Comme votre rapporteur spécial l'avait observé93(*) suite à l'enquête sur les engagements hors bilan de l'État réalisée par la Cour des comptes à la demande de votre commission des finances en application de l'article 58-2° de la LOLF, il n'y a pas d'évaluation ni de prévision dans la loi de finances initiale sur le stock et l'évolution de l'encours de dettes garanties, seulement constatés ex post lors de l'examen du projet de loi de règlement. Afin d'améliorer l'information du Parlement, votre rapporteur spécial réitère les recommandations formulées suite à l'enquête de la Cour des comptes sur les engagements hors bilan :

accompagner ex ante les lois de finances initiales d'une description synthétique du stock des encours de garanties comprenant, lorsque c'est nécessaire, la mention des risques qui s'y attachent ; aujourd'hui les seules informations détaillées disponibles portent sur le flux des nouvelles garanties, dans l'évaluation préalable et l'exposé des motifs des articles des projets de loi de finances autorisant l'octroi de nouvelles garanties par l'État ;

- établir une annexe informative (« jaune » budgétaire) au projet de loi de finances initiale.

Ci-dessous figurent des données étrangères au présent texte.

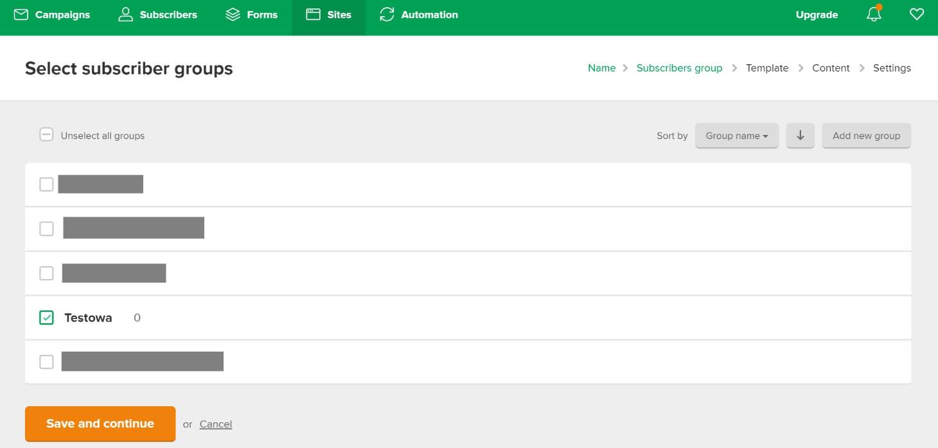Click the Subscribers person icon

click(125, 14)
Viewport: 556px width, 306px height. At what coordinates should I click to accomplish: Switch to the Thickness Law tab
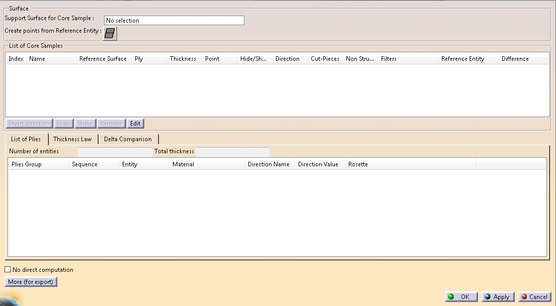72,139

Les primes d'épargne (programme 145), versées dans le cadre des comptes épargne logement (CEL) et des plans d'épargne logement (PEL), ont continué de diminuer (576 millions d'euros, en baisse de 78 millions d'euros par rapport à l'exécution 2012 et inférieures de 149 millions d'euros aux prévisions de la loi de finances initiale), suite aux annulations opérées dans la loi de finances rectificative pour 2013.

Les annulations de crédits au titre des primes d'épargne logement peuvent conduire le Crédit foncier de France (CFF) à procéder à des opérations d'emprunt pour financer les primes d'épargne logement à un coût supérieur à celui des emprunts d'État. Ce risque ne s'est pas matérialisé en 2013, les versements opérés sur le compte de l'État auprès du Crédit foncier de France (CFF) ayant été abondés de 61,9 millions d'euros au CFF en fin d'exercice. Le compte de l'État auprès du CFF présentait un solde créditeur de 5,2 millions d'euros en clôture d'exercice.


* 92 La Banque PSA-Finances a bénéficié d'une garantie dans la limite d'un plafond de 7 milliards d'euros sur la période 2013-2016, en application de l'article 85 de la loi du 29 décembre 2012 de finances rectificative pour 2012. En outre, l'État a accordé une double garantie au Crédit immobilier de France au titre des émissions du groupe sur les marchés (dans la limite d'un plafond de 16 milliards d'euros) et, d'autre part, au titre des émissions obligataires entre différentes entités du groupe (plafond de 12 milliards d'euros), en application des dispositions de l'article 108 de la loi de finances pour 2013.

* 93 Sénat, rapport d'information n° 579 (2012-2013) : « Recenser et évaluer les engagements hors bilan de l'État : un enjeu pour la transparence et la soutenabilité des finances publiques ».